Tuesday – Friday: 12pm – 4pm Saturday & Sunday: 10am – 4pm Monday: Closed
Oscar Humphries is pleased to present Somewhere to Hang Your Hat, the first exhibition to explore collector, travel writer, and novelist Bruce Chatwin’s relationship with art.
Chatwin began his career at Sotheby’s. He escaped the art world to become a self-described nomad and a gifted and unique voice in travel writing and fiction; but he couldn’t escape the art and objects and the stories they tell. In what was essentially a resignation letter, he wrote to his editor at the Sunday Times Magazine that (he’d).. “Gone to Patagonia. Back in 6 months.” He was from childhood, a collector, and spent the rest of his life, acquiring and then getting rid of art and objects, only to acquire more; often when he couldn’t afford it. They were “sold to buy books, food, or to travel.”
Nearly always ‘away’ – Chatwin still needed ‘somewhere to hang his hat’ (The title he gave to an essay about finding the perfect flat, first published in House and Garden). He needed somewhere of his own, separate from the home he shared with his wife Elizabeth. In 1981 he commissioned a young John Pawson to renovate a Belgravia studio apartment. This exhibition will recreate the idea of this apartment, memorialised in a photograph by Francois Halard. Chatwin lists the artwoks he had there, playing the minimalist. The room where he worked was dominated by a large abstract feather Huari hanging, blue and yellow. Exhibited in this show will be work a comparable work, generously lent by Paul Hugues. Also shown will be works of art he owned, wished to own, or wrote about. From a painting by his friend Howard Hodgkin to a Celtic stone head he later gifted to Simon Sainsbury.
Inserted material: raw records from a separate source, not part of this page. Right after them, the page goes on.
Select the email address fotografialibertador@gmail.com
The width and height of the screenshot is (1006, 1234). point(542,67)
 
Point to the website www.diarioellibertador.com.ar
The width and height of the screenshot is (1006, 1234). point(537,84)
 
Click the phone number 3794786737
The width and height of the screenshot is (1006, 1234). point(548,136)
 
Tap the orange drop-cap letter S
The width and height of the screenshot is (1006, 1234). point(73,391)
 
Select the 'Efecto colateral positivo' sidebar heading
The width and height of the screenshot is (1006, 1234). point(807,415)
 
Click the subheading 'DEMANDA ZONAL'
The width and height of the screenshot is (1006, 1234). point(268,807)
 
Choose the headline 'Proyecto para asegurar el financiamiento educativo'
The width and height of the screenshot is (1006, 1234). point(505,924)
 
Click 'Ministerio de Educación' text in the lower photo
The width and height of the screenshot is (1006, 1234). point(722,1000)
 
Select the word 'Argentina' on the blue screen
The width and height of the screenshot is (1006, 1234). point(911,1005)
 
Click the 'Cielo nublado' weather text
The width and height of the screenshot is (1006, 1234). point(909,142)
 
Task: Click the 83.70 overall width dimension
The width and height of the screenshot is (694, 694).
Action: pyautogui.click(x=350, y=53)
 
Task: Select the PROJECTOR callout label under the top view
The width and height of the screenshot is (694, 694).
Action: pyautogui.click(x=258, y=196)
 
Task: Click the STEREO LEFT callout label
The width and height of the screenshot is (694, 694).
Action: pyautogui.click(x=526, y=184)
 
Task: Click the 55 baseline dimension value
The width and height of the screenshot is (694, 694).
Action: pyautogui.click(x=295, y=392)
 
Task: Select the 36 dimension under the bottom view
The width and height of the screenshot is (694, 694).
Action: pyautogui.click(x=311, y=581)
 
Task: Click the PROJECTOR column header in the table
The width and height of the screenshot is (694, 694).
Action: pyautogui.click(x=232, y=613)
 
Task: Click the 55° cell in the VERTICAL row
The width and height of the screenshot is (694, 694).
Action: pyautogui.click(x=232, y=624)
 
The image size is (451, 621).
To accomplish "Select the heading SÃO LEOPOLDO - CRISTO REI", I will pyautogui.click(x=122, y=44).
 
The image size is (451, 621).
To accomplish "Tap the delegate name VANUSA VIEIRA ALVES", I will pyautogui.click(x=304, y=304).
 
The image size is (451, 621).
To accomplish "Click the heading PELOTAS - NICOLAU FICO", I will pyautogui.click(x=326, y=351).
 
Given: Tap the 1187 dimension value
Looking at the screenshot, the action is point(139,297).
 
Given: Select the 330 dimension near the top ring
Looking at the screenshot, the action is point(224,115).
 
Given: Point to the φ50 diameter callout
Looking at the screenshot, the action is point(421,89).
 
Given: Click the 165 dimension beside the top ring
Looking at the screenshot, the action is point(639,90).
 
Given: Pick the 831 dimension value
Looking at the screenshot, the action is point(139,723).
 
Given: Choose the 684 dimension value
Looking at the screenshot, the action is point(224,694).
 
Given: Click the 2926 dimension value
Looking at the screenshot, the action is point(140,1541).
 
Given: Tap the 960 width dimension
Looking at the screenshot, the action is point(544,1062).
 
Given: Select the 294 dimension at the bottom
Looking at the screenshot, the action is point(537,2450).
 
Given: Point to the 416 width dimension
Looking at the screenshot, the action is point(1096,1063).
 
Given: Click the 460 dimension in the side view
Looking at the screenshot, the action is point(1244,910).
For Chatwin art and objects were talismans, signs of life, and mirrors. Chatwin’s novel Utz is perhaps the greatest novel to describe – with great empathy – the mania of collecting. Writing to Nicholas Shakespeare midway through his manuscript Chatwin explains the theme of the book and its protagonist. “This was a man who’d ruined his life by clinging onto his enormously wonderful collection of Meissen figurines through the horrors of the Second World War and the early years of Stalinism. The whole thing had trapped him because he could never leave the collection and it ruined his life.” This exhibition will include audio taken from Utz and a group of Meissen figures catalogued in the novel. Chatwin was Utz, but didn’t want to be. No wonder Chatwin would often get rid of nearly everything he owed. He loved art, but perhaps struggled with the idea of owning it. Perhaps it was too redolent of ‘home’, too grounding, for a man more comfortable ‘away’.
Chatwin wrote “The acquisition of an object itself becomes a quest, the chase of the recognition, the decision to purchase, the sacrifice, the fear of financial ruin, the dark cloud of unknowing, is it a fake? The unwrapping, the journey home, the ecstasy of undressing the package.”